Anthony de Mello fue un sacerdote jesuita y psicólogo hindú, conocido no sólo por sus libros y conferencias sino además por una singular personalidad que le llevó a ser, como suele pasar en estos casos, tan admirado por unos como criticado por otros.  En una de sus innumerables narraciones escribió el siguiente cuento:

“Por la calle vi a una niña hambrienta, sucia y tiritando de frío dentro de sus harapos. Me encolericé y le dije a Dios: ‘Por qué permites que pasen estas cosas? ¿Por qué no haces nada para ayudar a esa pobre niña?’.

Durante un rato, Dios guardó silencio. Pero aquella noche, cuando menos lo esperaba, Dios respondió mis preguntas airadas: ‘Ciertamente que he hecho algo. Te he hecho a ti».

La lacerante realidad que sufren los venezolanos provoca naturalmente rabia y legítima indignación. El nuestro es el país no sólo con los índices de pobreza de ingreso más elevados de la región sino con el salario mínimo más bajo del continente y entre los más bajos del mundo, menos de 4 dólares al mes; al caos de los servicios públicos se suma una tan galopante como peligrosa deserción escolar y un trágico colapso de los servicios asistenciales de salud. Los migrantes y refugiados ya alcanzan según la Plataforma R4V la cifra de 7,7 millones de venezolanos, aproximadamente 25% de la población del país, y la brecha entre ricos y pobres se sigue ensanchando, al punto de que con un índice Gini por encima de .70, somos hoy el país con la mayor desigualdad económica y social del continente.

Ante datos inocultables como los anteriores, no es entonces casualidad que el estudio PsicoData Venezuela de la UCAB sobre características psicológicas de los venezolanos haya encontrado que 79% de la población manifieste sentir rabia ante la situación a la que hemos llegado como nación.
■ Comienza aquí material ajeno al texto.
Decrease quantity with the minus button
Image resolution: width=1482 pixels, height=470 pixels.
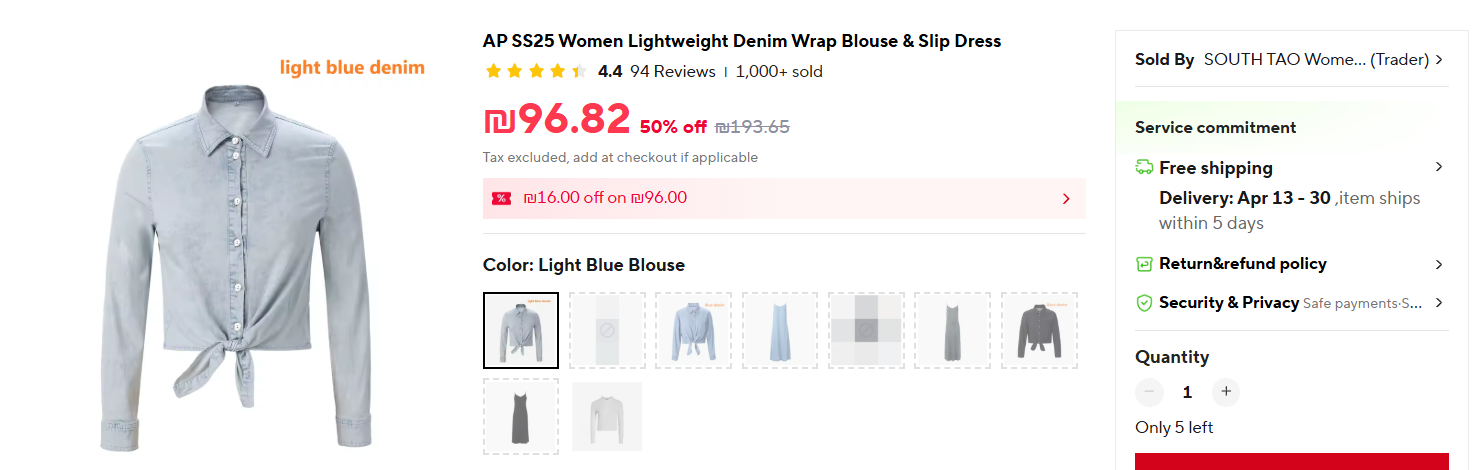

Rabia que es un sentimiento activador y motor, pero sólo si es adecuadamente canalizado. De lo contrario, tal sensación corre el riesgo de no pasar de una simple e inútil explosión catártica.

En una oportunidad, el P. Luis Ugalde alertaba sobre cómo no es un buen médico quien se limita a despotricar y lanzar gritos y maldiciones contra la enfermedad, sino aquel que ve cómo hace para curar al enfermo y aliviar su dolor. De hecho, la mera indignación y la denuncia de la realidad son dos pasos necesarios, incluso para huir del peligro de acostumbrase y aceptar lo malo como normal o natural, pero no suficientes. La denuncia de la realidad, para evitar el riesgo que termine generando una sensación de desesperanza ante la creencia que frente ella nada se puede hacer, tiene que venir acompañada de una propuesta, de una alternativa, de un dibujo ilustrativo y seductoramente convincente de cómo sería distinto. El momento político exige, en vez de una narrativa, una auténtica didáctica. Hay que pasar del lamento, de la queja sobre la situación, a la explicación de por qué la tragedia, cuáles son sus causas y responsables. Darle contenido explicativo al discurso político. Qué se haría de distinto cuando llegue el momento. Cómo se imagina y se describe el futuro posible.

Esta tarea no es sólo de una dirigencia partidista, o de grupos de interés, o de sectores vanguardistas. No nos es permitido delegar en otros la responsabilidad de no dejar perder nuestro país. La tragedia venezolana es de tal magnitud que exige que todos seamos políticos, en el sentido aristotélico de preocupados y responsables por lo público, esto es, por lo que es común a todos. Y una de las tareas de un político es dibujar siempre el futuro posible y deseable, explicar cómo sería distinto y cómo ello es alcanzable, alimentar la necesaria esperanza -motor anímico de la lucha- con el sueño de la tierra prometida, para evitar el desánimo y el abatimiento de sentirse perdidos y sin rumbo en medio del desierto. Y, sobre todo, preguntarse siempre qué nos toca hacer a cada uno, en qué podemos contribuir a aliviar el sufrimiento de nuestros compatriotas, y cómo podemos ayudar, cada uno desde sus particularidades y condiciones, a la liberación democrática del único país que tenemos.

A semejanza del cuento de De Mello, nunca olvidemos, cada vez que nos preguntemos por qué pasan las cosas que vemos, y critiquemos angustiados de donde vendrá la esperanza, que la voz de Venezuela puede estar respondiéndonos: “Yo te  engendré y te hice. Estoy esperando por ti”.